++++ Entries supplied ++++
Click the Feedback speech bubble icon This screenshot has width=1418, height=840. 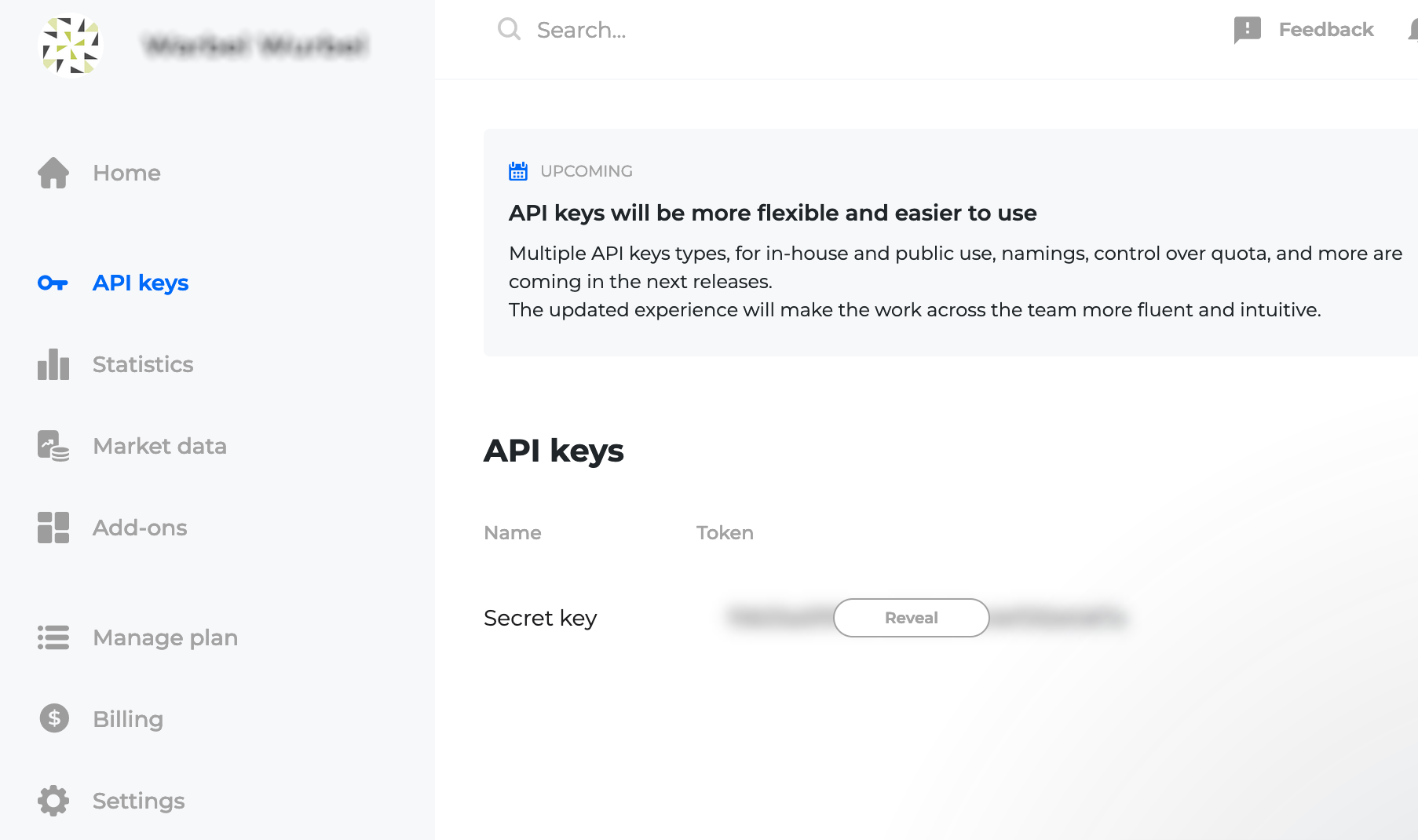[x=1247, y=30]
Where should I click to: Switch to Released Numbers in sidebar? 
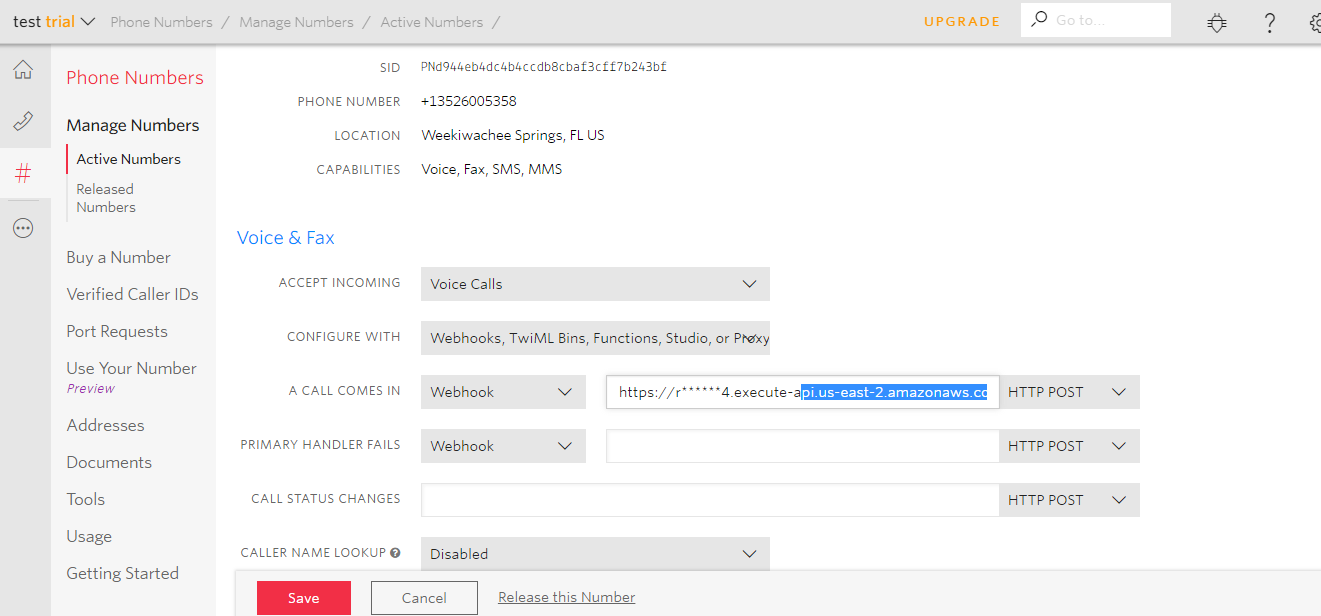click(x=105, y=197)
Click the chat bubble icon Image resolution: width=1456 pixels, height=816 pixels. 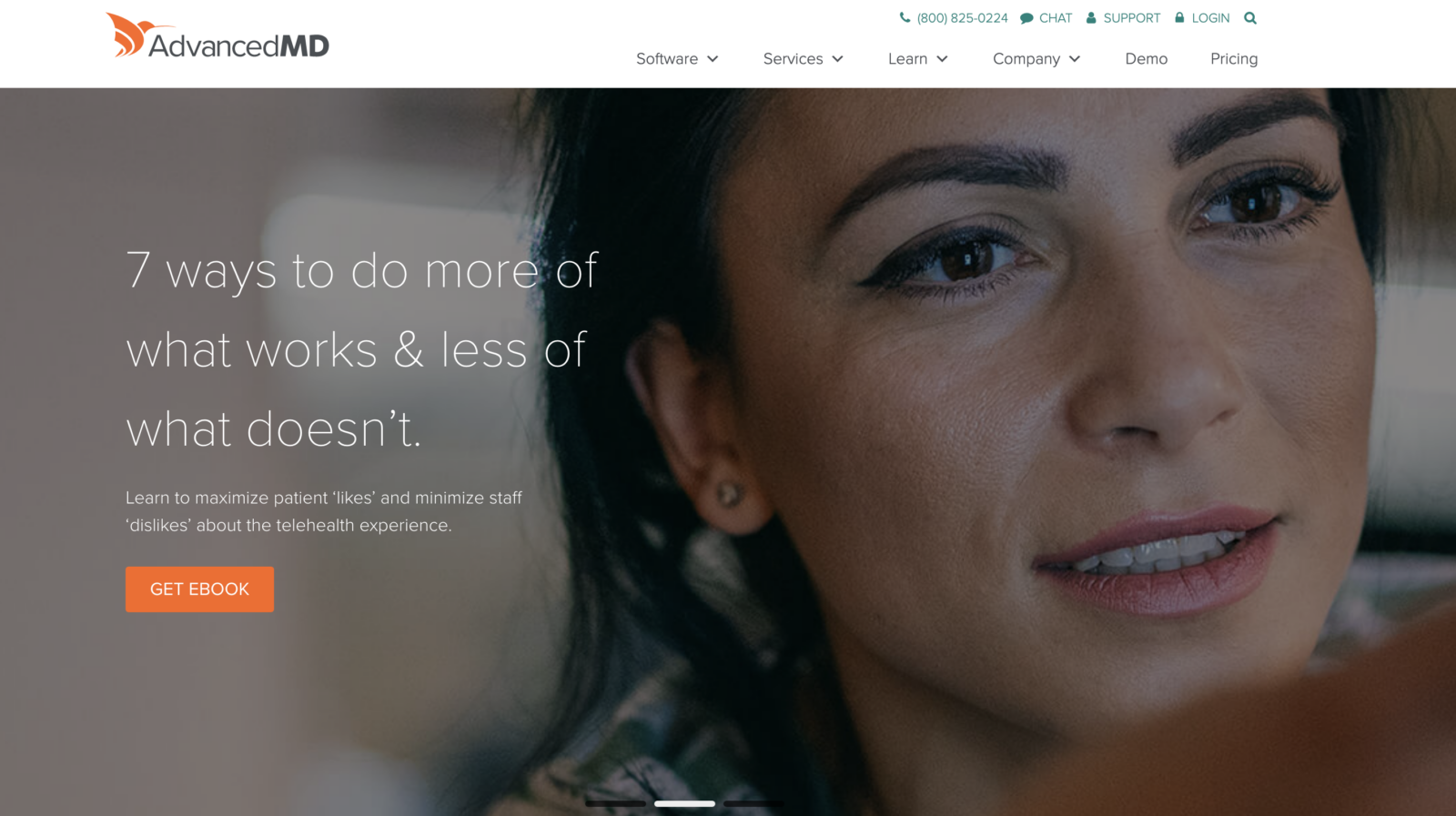(x=1026, y=18)
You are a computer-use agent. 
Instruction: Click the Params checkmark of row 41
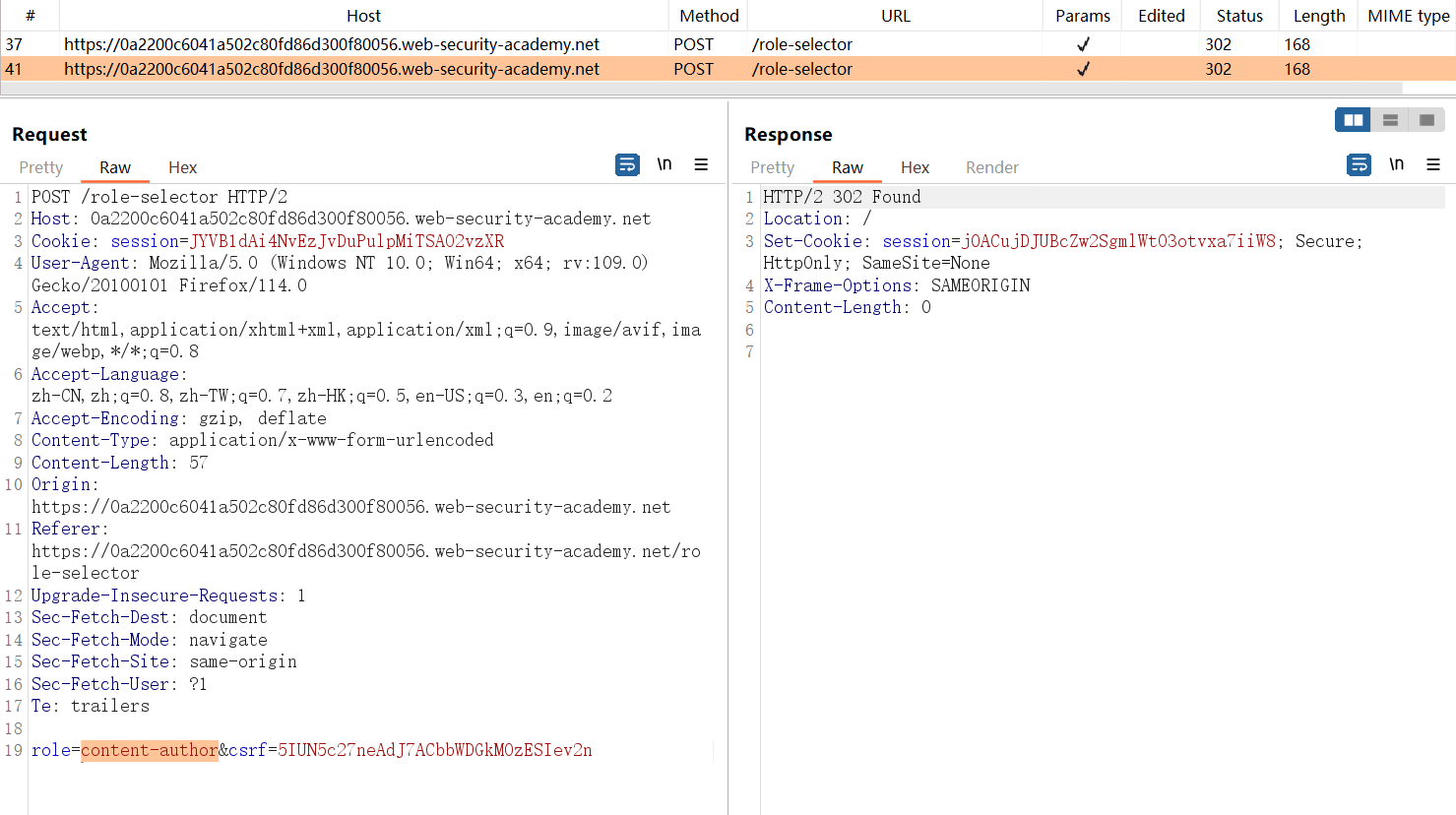click(x=1083, y=69)
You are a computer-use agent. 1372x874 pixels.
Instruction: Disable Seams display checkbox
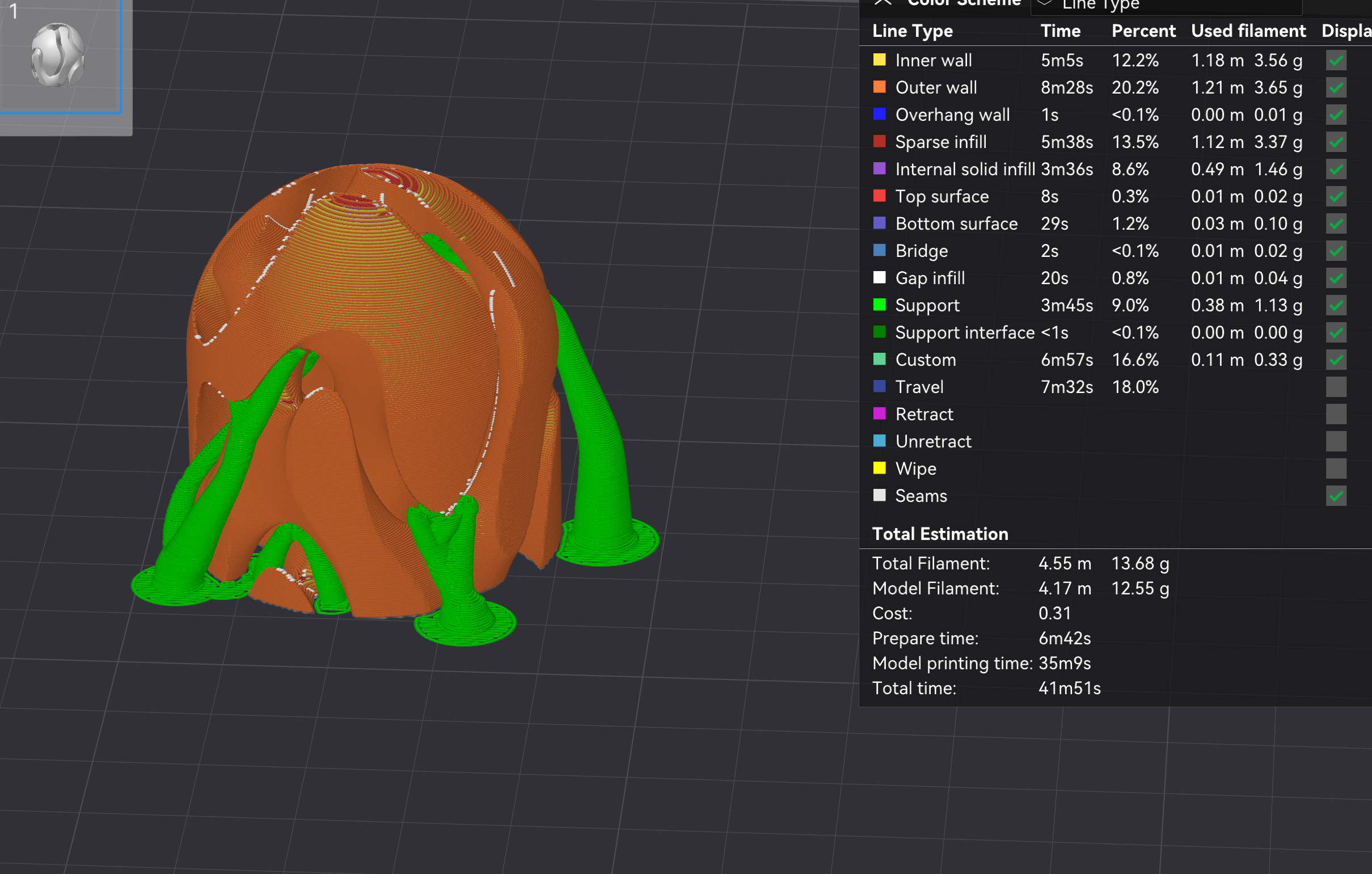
++++
Locate every line in the records above that contains the string "computer", and copy each of those lines in full. Matching is case-sensitive.

You are a computer-use agent. 
You are a computer-use agent. 1372x874 pixels.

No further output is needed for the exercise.